Objective. Please copy all of the records below line for line, without changing anything.

Data section.

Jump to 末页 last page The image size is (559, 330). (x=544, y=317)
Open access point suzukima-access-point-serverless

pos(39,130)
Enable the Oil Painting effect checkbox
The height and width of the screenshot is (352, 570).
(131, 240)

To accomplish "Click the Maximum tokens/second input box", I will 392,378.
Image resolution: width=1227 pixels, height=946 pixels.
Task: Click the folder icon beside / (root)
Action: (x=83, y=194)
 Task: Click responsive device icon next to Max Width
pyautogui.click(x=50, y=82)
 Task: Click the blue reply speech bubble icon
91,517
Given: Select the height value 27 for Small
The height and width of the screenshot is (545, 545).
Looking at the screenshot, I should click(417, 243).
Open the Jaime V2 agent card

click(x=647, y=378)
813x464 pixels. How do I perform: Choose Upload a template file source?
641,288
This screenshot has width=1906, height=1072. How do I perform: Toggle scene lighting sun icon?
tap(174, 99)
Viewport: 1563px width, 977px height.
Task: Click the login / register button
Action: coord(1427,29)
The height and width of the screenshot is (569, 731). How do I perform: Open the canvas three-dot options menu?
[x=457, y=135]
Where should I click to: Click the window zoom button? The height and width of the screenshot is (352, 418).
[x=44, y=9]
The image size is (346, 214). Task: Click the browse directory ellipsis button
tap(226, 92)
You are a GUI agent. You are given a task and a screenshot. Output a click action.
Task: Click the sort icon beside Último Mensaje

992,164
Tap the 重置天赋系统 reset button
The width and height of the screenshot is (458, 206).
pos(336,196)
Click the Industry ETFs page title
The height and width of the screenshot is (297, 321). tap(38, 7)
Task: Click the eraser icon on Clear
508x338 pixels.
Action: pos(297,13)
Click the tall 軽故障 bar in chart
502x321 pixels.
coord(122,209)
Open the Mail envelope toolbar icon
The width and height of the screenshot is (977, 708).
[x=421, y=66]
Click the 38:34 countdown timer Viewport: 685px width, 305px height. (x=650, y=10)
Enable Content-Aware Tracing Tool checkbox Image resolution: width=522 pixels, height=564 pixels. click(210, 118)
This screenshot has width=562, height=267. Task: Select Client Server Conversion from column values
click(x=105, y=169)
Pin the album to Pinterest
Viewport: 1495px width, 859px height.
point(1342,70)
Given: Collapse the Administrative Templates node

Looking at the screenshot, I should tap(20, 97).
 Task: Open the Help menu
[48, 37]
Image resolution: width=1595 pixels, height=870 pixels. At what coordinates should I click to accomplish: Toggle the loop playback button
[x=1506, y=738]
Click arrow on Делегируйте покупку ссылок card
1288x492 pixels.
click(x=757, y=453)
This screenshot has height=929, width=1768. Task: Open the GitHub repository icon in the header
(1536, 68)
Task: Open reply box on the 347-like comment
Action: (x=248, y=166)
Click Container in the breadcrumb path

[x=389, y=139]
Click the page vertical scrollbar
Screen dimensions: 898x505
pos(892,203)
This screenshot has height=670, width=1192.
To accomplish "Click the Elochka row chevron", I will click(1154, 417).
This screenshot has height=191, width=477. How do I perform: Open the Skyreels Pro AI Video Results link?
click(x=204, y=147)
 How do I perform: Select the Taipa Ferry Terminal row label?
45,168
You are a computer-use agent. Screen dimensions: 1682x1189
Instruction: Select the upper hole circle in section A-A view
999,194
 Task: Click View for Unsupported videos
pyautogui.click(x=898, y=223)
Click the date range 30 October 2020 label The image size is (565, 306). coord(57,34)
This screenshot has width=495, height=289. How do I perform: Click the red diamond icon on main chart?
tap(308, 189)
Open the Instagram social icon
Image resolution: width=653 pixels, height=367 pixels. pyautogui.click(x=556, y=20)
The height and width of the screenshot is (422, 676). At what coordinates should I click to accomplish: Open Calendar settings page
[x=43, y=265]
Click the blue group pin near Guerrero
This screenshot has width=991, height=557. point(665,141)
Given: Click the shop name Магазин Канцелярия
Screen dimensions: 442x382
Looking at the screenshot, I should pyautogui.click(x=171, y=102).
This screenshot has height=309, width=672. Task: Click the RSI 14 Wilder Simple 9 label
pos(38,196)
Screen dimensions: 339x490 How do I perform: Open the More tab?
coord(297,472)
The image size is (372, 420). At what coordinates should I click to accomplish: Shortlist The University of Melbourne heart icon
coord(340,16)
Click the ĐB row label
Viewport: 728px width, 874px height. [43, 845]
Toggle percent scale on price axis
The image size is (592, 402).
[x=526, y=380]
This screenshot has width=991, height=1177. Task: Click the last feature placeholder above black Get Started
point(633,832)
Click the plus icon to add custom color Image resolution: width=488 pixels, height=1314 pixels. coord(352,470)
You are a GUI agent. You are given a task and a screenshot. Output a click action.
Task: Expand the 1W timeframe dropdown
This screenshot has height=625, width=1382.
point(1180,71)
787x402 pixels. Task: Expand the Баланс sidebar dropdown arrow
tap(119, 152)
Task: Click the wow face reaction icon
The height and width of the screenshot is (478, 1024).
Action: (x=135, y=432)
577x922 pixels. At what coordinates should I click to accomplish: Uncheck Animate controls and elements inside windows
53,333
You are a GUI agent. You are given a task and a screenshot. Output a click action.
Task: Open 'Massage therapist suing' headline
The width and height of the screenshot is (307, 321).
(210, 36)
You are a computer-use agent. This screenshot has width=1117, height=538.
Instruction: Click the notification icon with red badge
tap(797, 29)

Solution to the exercise.
Jump to 末页 last page The image size is (559, 330). (x=544, y=317)
Open access point suzukima-access-point-serverless

pos(39,130)
Enable the Oil Painting effect checkbox
The height and width of the screenshot is (352, 570).
(131, 240)

To accomplish "Click the Maximum tokens/second input box", I will 392,378.
Image resolution: width=1227 pixels, height=946 pixels.
Task: Click the folder icon beside / (root)
Action: (x=83, y=194)
 Task: Click responsive device icon next to Max Width
pyautogui.click(x=50, y=82)
 Task: Click the blue reply speech bubble icon
91,517
Given: Select the height value 27 for Small
The height and width of the screenshot is (545, 545).
Looking at the screenshot, I should click(417, 243).
Open the Jaime V2 agent card

click(x=647, y=378)
813x464 pixels. How do I perform: Choose Upload a template file source?
641,288
This screenshot has width=1906, height=1072. How do I perform: Toggle scene lighting sun icon?
tap(174, 99)
Viewport: 1563px width, 977px height.
Task: Click the login / register button
Action: coord(1427,29)
The height and width of the screenshot is (569, 731). How do I perform: Open the canvas three-dot options menu?
[x=457, y=135]
Where should I click to: Click the window zoom button? The height and width of the screenshot is (352, 418).
[x=44, y=9]
The image size is (346, 214). Task: Click the browse directory ellipsis button
tap(226, 92)
You are a GUI agent. You are given a task and a screenshot. Output a click action.
Task: Click the sort icon beside Último Mensaje

992,164
Tap the 重置天赋系统 reset button
The width and height of the screenshot is (458, 206).
pos(336,196)
Click the Industry ETFs page title
The height and width of the screenshot is (297, 321). tap(38, 7)
Task: Click the eraser icon on Clear
508x338 pixels.
Action: pos(297,13)
Click the tall 軽故障 bar in chart
502x321 pixels.
coord(122,209)
Open the Mail envelope toolbar icon
The width and height of the screenshot is (977, 708).
[x=421, y=66]
Click the 38:34 countdown timer Viewport: 685px width, 305px height. (x=650, y=10)
Enable Content-Aware Tracing Tool checkbox Image resolution: width=522 pixels, height=564 pixels. click(210, 118)
This screenshot has width=562, height=267. Task: Select Client Server Conversion from column values
click(x=105, y=169)
Pin the album to Pinterest
Viewport: 1495px width, 859px height.
point(1342,70)
Given: Collapse the Administrative Templates node

Looking at the screenshot, I should tap(20, 97).
 Task: Open the Help menu
[48, 37]
Image resolution: width=1595 pixels, height=870 pixels. At what coordinates should I click to accomplish: Toggle the loop playback button
[x=1506, y=738]
Click arrow on Делегируйте покупку ссылок card
1288x492 pixels.
click(x=757, y=453)
This screenshot has height=929, width=1768. Task: Open the GitHub repository icon in the header
(1536, 68)
Task: Open reply box on the 347-like comment
Action: (x=248, y=166)
Click Container in the breadcrumb path

[x=389, y=139]
Click the page vertical scrollbar
Screen dimensions: 898x505
pos(892,203)
This screenshot has height=670, width=1192.
To accomplish "Click the Elochka row chevron", I will click(1154, 417).
This screenshot has height=191, width=477. How do I perform: Open the Skyreels Pro AI Video Results link?
click(x=204, y=147)
 How do I perform: Select the Taipa Ferry Terminal row label?
45,168
You are a computer-use agent. Screen dimensions: 1682x1189
Instruction: Select the upper hole circle in section A-A view
999,194
 Task: Click View for Unsupported videos
pyautogui.click(x=898, y=223)
Click the date range 30 October 2020 label The image size is (565, 306). coord(57,34)
This screenshot has width=495, height=289. How do I perform: Click the red diamond icon on main chart?
tap(308, 189)
Open the Instagram social icon
Image resolution: width=653 pixels, height=367 pixels. pyautogui.click(x=556, y=20)
The height and width of the screenshot is (422, 676). At what coordinates should I click to accomplish: Open Calendar settings page
[x=43, y=265]
Click the blue group pin near Guerrero
This screenshot has width=991, height=557. point(665,141)
Given: Click the shop name Магазин Канцелярия
Screen dimensions: 442x382
Looking at the screenshot, I should pyautogui.click(x=171, y=102).
This screenshot has height=309, width=672. Task: Click the RSI 14 Wilder Simple 9 label
pos(38,196)
Screen dimensions: 339x490 How do I perform: Open the More tab?
coord(297,472)
The image size is (372, 420). At what coordinates should I click to accomplish: Shortlist The University of Melbourne heart icon
coord(340,16)
Click the ĐB row label
Viewport: 728px width, 874px height. [43, 845]
Toggle percent scale on price axis
The image size is (592, 402).
[x=526, y=380]
This screenshot has width=991, height=1177. Task: Click the last feature placeholder above black Get Started
point(633,832)
Click the plus icon to add custom color Image resolution: width=488 pixels, height=1314 pixels. coord(352,470)
You are a GUI agent. You are given a task and a screenshot. Output a click action.
Task: Expand the 1W timeframe dropdown
This screenshot has height=625, width=1382.
point(1180,71)
787x402 pixels. Task: Expand the Баланс sidebar dropdown arrow
tap(119, 152)
Task: Click the wow face reaction icon
The height and width of the screenshot is (478, 1024).
Action: (x=135, y=432)
577x922 pixels. At what coordinates should I click to accomplish: Uncheck Animate controls and elements inside windows
53,333
You are a GUI agent. You are given a task and a screenshot. Output a click action.
Task: Open 'Massage therapist suing' headline
The width and height of the screenshot is (307, 321).
(210, 36)
You are a computer-use agent. This screenshot has width=1117, height=538.
Instruction: Click the notification icon with red badge
tap(797, 29)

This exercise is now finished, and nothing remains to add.